• TEXT EXTRACT:
************
Re: cheaper snapshots redux

From: Amit Kapila <amit(dot)kapila(at)huawei(dot)com>
To: 'Robert Haas' <robertmhaas(at)gmail(dot)com>, pgsql-hackers(at)postgresql(dot)org
Subject: Re: cheaper snapshots redux
Date: 2011-09-07 03:06:47
Message-ID: DEA262E072764EBD82E0916334414EE3@china.huawei.com
Views: Raw Message | Whole Thread | Download mbox | Resend email
Thread:
Lists: pgsql-hackers

I wanted to clarify my understanding and have some doubts.

>What I'm thinking about instead is using a ring buffer with three pointers:
a start pointer, a stop pointer, and a write pointer. When a transaction
ends, we
>advance the write pointer, write the XIDs or a whole new snapshot into the
buffer, and then advance the stop pointer. If we wrote a whole new
snapshot,
>we advance the start pointer to the beginning of the data we just wrote.
>Someone who wants to take a snapshot must read the data between the start
and stop pointers, and must then check that the write pointer
>hasn't advanced so far in the meantime that the data they read might have
been overwritten before they finished reading it. Obviously,
>that's a little risky, since we'll have to do the whole thing over if a
wraparound occurs, but if the ring buffer is large enough it shouldn't
happen very often.

Clarification
------------------
1. With the above, you want to reduce/remove the concurrency issue between
the GetSnapshotData() [used at begining of sql command execution] and
ProcArrayEndTransaction() [used at end transaction]. The concurrency issue
is mainly ProcArrayLock which is taken by GetSnapshotData() in Shared mode
and by ProcArrayEndTransaction() in X mode.
There may be other instances for similar thing, but this the main thing
which you want to resolve.

2. You want to resolve it by using ring buffer such that readers don't need
to take any lock.

Is my above understanding correct?

Doubts
------------

1. 2 Writers; Won't 2 different sessions who try to commit at same time will
get the same write pointer.
I assume it will be protected as even indicated in one of your replies
as I understood?

2. 1 Reader, 1 Writter; It might be case that some body has written a new
snapshot and advanced the stop pointer and at that point of time one reader
came and read between start pointer and stop pointer. Now the reader will
see as follows:
snapshot, few XIDs, snapshot

So will it handle this situation such that it will only read latest
snapshot?

3. How will you detect overwrite.
************
• RAW DATA:

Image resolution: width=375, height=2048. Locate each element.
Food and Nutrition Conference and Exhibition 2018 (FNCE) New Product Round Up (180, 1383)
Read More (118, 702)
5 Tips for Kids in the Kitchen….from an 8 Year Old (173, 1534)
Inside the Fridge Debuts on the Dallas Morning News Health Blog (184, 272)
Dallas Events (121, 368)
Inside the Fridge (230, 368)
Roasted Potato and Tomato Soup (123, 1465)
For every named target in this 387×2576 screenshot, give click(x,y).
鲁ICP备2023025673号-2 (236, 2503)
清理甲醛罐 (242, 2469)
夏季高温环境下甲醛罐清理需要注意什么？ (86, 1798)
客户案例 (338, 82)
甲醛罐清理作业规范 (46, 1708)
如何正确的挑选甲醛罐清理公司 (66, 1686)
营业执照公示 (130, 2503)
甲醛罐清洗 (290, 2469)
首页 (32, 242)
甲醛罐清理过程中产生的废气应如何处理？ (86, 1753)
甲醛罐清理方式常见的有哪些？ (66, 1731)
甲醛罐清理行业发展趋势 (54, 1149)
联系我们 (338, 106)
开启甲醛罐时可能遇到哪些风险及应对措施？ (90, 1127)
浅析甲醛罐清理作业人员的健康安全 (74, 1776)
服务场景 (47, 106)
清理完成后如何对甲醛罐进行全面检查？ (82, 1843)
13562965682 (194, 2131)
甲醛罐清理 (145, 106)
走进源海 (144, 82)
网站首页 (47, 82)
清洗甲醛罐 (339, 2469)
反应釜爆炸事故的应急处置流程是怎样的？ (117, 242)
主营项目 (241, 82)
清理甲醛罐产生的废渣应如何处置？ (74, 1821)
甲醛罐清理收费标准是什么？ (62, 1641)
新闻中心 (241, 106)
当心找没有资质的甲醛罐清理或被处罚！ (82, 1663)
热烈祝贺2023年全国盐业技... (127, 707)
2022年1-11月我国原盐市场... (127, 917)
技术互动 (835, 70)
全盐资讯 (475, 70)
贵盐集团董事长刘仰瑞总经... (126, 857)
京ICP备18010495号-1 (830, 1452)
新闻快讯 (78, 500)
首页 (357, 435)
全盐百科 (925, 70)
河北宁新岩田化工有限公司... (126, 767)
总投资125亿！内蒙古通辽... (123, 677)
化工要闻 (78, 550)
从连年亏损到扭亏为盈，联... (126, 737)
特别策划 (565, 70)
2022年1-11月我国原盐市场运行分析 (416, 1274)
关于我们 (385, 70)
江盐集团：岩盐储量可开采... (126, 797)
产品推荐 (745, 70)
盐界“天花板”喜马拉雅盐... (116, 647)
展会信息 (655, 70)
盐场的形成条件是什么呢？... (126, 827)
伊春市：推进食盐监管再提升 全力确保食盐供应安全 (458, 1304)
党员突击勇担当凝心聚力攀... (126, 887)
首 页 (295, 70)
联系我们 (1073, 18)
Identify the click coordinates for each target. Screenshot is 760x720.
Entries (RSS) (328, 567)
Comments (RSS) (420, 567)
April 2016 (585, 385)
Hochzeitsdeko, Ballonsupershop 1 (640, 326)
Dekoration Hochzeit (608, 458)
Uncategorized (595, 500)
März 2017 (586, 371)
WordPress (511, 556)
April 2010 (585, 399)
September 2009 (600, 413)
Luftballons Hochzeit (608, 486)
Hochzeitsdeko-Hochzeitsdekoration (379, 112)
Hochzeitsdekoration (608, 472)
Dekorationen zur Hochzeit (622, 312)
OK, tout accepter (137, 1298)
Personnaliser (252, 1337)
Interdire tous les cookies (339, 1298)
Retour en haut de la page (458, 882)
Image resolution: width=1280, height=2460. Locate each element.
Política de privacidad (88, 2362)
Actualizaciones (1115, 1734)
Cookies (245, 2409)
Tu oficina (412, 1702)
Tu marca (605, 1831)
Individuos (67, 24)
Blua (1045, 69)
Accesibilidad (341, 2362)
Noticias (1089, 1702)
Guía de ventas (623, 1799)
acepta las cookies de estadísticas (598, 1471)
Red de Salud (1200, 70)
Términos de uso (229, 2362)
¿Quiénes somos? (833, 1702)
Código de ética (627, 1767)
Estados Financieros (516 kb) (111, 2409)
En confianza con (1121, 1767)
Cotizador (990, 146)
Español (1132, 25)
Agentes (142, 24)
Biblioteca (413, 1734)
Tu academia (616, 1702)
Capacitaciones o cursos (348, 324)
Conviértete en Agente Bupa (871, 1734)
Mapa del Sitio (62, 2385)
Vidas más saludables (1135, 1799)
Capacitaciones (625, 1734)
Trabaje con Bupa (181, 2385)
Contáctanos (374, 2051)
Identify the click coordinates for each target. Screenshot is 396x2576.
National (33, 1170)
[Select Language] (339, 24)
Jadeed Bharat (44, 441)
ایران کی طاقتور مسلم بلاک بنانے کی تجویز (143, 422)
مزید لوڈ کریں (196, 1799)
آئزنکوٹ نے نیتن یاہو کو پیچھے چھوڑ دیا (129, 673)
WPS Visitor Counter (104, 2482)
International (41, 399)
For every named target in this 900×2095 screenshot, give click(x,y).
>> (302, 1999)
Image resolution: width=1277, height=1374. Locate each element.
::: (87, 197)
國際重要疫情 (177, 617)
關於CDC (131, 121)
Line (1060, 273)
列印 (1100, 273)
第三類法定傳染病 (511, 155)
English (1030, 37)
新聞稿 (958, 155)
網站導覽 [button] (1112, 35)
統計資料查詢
************
• SET OF TASKS:
- A) In the email, which lock does GetSnapshotData() take in Shared mode?
- B) Reproduce the part of the email that runs from "There may be" to "take any lock.", word for word.

• OUTPUTS:
- A) ProcArrayLock

- B)
There may be other instances for similar thing, but this the main thing
which you want to resolve.

2. You want to resolve it by using ring buffer such that readers don't need
to take any lock.